■ Work to complete
Extract exactly those lines that lie between the start of the material and the line with "Given: Click the refresh icon on 大货运单 tab", including both boundary lines and no others.

■ Source data
---------------

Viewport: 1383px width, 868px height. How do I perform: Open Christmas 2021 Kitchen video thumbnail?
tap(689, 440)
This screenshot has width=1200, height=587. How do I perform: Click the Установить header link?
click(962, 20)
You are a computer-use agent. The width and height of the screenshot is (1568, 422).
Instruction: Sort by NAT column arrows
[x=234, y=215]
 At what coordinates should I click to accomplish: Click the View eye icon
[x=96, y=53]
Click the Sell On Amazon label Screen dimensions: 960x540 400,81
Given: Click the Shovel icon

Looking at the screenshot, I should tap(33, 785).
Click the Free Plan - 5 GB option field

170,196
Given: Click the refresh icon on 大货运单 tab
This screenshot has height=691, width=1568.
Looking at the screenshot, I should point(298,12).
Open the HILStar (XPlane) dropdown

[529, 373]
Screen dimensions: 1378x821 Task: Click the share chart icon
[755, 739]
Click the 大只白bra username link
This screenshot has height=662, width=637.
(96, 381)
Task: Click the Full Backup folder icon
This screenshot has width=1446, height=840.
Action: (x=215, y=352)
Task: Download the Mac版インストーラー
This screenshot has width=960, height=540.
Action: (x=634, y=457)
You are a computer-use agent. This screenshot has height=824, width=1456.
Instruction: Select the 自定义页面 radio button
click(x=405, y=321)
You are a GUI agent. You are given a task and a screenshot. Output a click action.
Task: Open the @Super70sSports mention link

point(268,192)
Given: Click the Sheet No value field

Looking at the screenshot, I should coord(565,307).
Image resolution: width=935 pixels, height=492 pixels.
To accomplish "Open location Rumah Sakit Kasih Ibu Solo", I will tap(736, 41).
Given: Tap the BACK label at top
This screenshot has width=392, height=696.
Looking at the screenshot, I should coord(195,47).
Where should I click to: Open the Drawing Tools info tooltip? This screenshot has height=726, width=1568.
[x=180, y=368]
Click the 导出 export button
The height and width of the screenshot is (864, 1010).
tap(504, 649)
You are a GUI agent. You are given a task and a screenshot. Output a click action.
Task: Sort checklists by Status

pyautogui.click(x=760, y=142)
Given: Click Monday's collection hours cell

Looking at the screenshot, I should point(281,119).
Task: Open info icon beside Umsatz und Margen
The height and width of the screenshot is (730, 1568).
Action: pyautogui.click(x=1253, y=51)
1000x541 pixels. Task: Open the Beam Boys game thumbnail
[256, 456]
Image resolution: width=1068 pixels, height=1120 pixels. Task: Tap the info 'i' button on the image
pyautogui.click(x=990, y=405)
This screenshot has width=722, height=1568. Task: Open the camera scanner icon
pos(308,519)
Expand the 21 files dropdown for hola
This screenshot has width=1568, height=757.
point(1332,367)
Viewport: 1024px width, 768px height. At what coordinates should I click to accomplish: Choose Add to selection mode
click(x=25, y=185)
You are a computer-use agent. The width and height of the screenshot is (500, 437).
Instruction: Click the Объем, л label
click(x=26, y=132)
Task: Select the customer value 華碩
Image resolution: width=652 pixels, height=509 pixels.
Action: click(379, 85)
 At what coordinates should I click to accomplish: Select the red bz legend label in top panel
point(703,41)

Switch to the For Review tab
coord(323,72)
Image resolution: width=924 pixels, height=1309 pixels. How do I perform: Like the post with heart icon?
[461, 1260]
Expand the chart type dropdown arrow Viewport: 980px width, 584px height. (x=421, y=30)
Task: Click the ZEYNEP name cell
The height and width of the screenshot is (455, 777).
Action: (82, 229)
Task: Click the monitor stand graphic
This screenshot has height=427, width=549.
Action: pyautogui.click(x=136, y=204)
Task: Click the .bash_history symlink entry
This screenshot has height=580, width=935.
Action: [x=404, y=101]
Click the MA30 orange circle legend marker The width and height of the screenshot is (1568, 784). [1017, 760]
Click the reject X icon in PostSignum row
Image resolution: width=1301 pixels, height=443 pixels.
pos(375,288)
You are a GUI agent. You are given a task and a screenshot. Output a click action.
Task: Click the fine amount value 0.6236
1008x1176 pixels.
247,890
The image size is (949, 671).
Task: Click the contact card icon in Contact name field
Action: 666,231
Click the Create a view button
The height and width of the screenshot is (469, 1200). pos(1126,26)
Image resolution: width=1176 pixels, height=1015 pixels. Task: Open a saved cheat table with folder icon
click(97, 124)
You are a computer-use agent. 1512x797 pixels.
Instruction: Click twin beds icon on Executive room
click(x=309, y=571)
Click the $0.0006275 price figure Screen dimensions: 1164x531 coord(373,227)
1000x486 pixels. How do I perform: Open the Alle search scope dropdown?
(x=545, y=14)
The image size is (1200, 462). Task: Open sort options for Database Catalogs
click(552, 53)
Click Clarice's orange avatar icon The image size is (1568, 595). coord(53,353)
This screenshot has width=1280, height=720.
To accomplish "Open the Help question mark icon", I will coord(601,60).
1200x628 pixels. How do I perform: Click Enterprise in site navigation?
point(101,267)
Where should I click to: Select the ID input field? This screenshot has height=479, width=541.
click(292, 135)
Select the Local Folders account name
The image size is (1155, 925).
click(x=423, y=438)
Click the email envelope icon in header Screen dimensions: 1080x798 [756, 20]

---------------

■ Response to this exercise
Viewport: 1383px width, 868px height. How do I perform: Open Christmas 2021 Kitchen video thumbnail?
tap(689, 440)
This screenshot has width=1200, height=587. How do I perform: Click the Установить header link?
click(962, 20)
You are a computer-use agent. The width and height of the screenshot is (1568, 422).
Instruction: Sort by NAT column arrows
[x=234, y=215]
 At what coordinates should I click to accomplish: Click the View eye icon
[x=96, y=53]
Click the Sell On Amazon label Screen dimensions: 960x540 400,81
Given: Click the Shovel icon

Looking at the screenshot, I should tap(33, 785).
Click the Free Plan - 5 GB option field

170,196
Given: Click the refresh icon on 大货运单 tab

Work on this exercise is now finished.